Суть задания: Перепишите без изменений часть текста о Толстом и Тургеневе, которая начинается со слов «Как-то утром начинающий» и заканчивается словами «о ней слугу.».

Как-то утром начинающий поэт Афанасий Фет, почитатель Тургенева, пришел к нему с визитом и был удивлен, заметив в прихожей полусаблю с лентой ордена Святой Анны, и спросил о ней слугу.

«– Сюда пожалуйте, – вполголоса сказал Захар, указывая налево в коридор, – это полусабля графа Толстого, и они у нас в гостиной ночуют. А Иван Сергеевич в кабинете чай кушают.

В продолжение часа, проведенного мною у Тургенева, мы говорили вполголоса, из боязни разбудить спящего за дверью графа. „Вот все время так, – говорил с усмешкой Тургенев. – Вернулся из Севастополя с батареи, остановился у меня и пустился во все тяжкие. Кутежи, цыгане и карты всю ночь; а затем до двух часов спит, как убитый. Старался удерживать его, но теперь махнул рукой“».[183]

Иван Сергеевич Тургенев в это время был увлечен сестрой Льва Николаевича Марией, с которой познакомился год назад, – она была его соседкой по имению, а потому какое-то время не выказывал раздражения грубыми манерами гостя. Но чем труднее было ему сдержаться, тем с большим удовольствием пытался Лев вывести его из себя. Сначала забавные, постепенно их ссоры стали ожесточенными. В обществе они не могли выносить друг друга, желание противостоять общепринятому мнению становилось второй натурой Толстого, только так он мог доказать себе и другим, что существует. Он мог бы сказать о себе: «Я думаю наперекор всем, значит, я существую!» Пораженный Фет не однажды присутствовал при диких сценах между этими двумя людьми. Задетый замечаниями Толстого о том, что литераторам не хватает убеждений, Тургенев приходил в ярость и начинал метаться по комнате. Толстой, очень спокойный, не сводил с него своих серых глаз и сухо продолжал:

«– Я не могу признать, чтобы высказанное Вами было вашими убеждениями. Я стою с кинжалом или саблею в дверях и говорю: „пока я жив, никто сюда не войдет“. Вот это убеждение. А вы друг от друга стараетесь скрыть сущность ваших мыслей и называете это убеждениями.

Исходные данные:
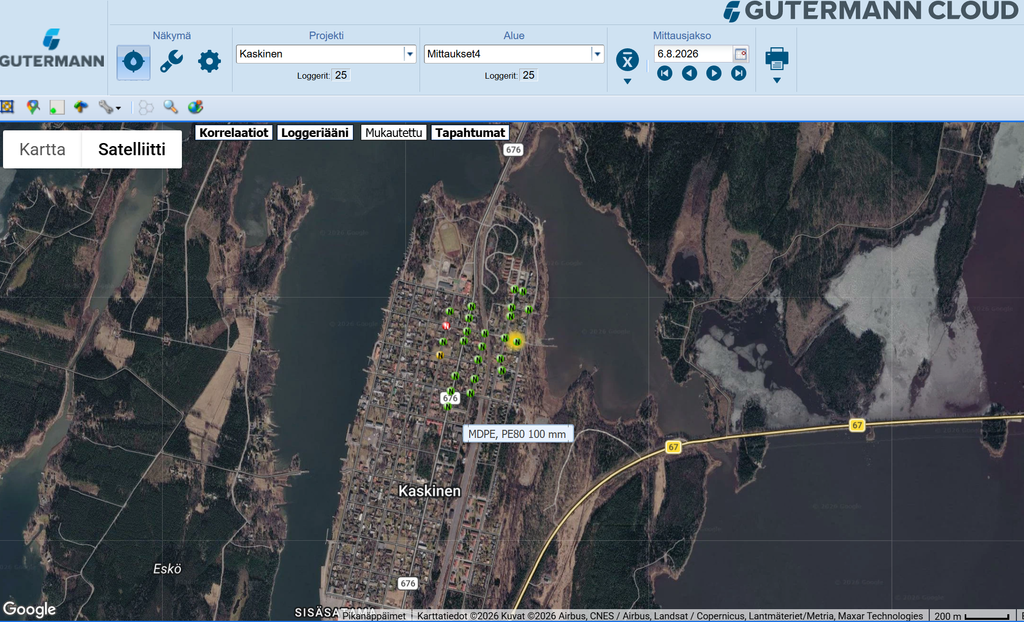Open the wrench tools view
The image size is (1024, 622).
click(x=171, y=61)
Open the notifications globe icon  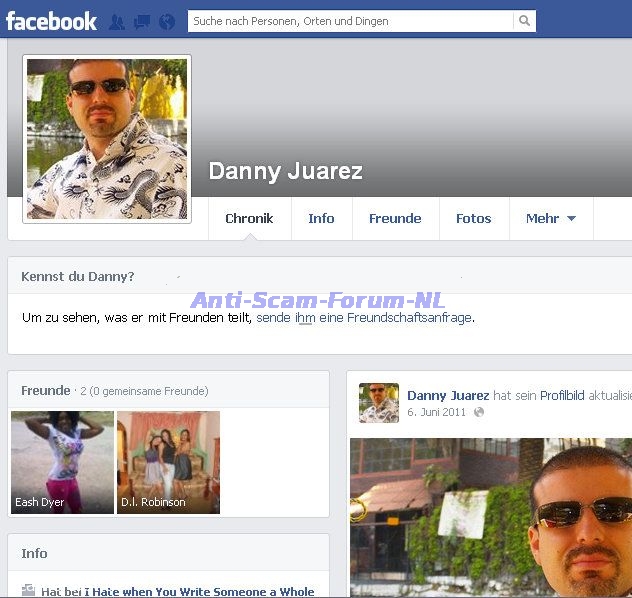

Решение задания:
Как-то утром начинающий поэт Афанасий Фет, почитатель Тургенева, пришел к нему с визитом и был удивлен, заметив в прихожей полусаблю с лентой ордена Святой Анны, и спросил о ней слугу.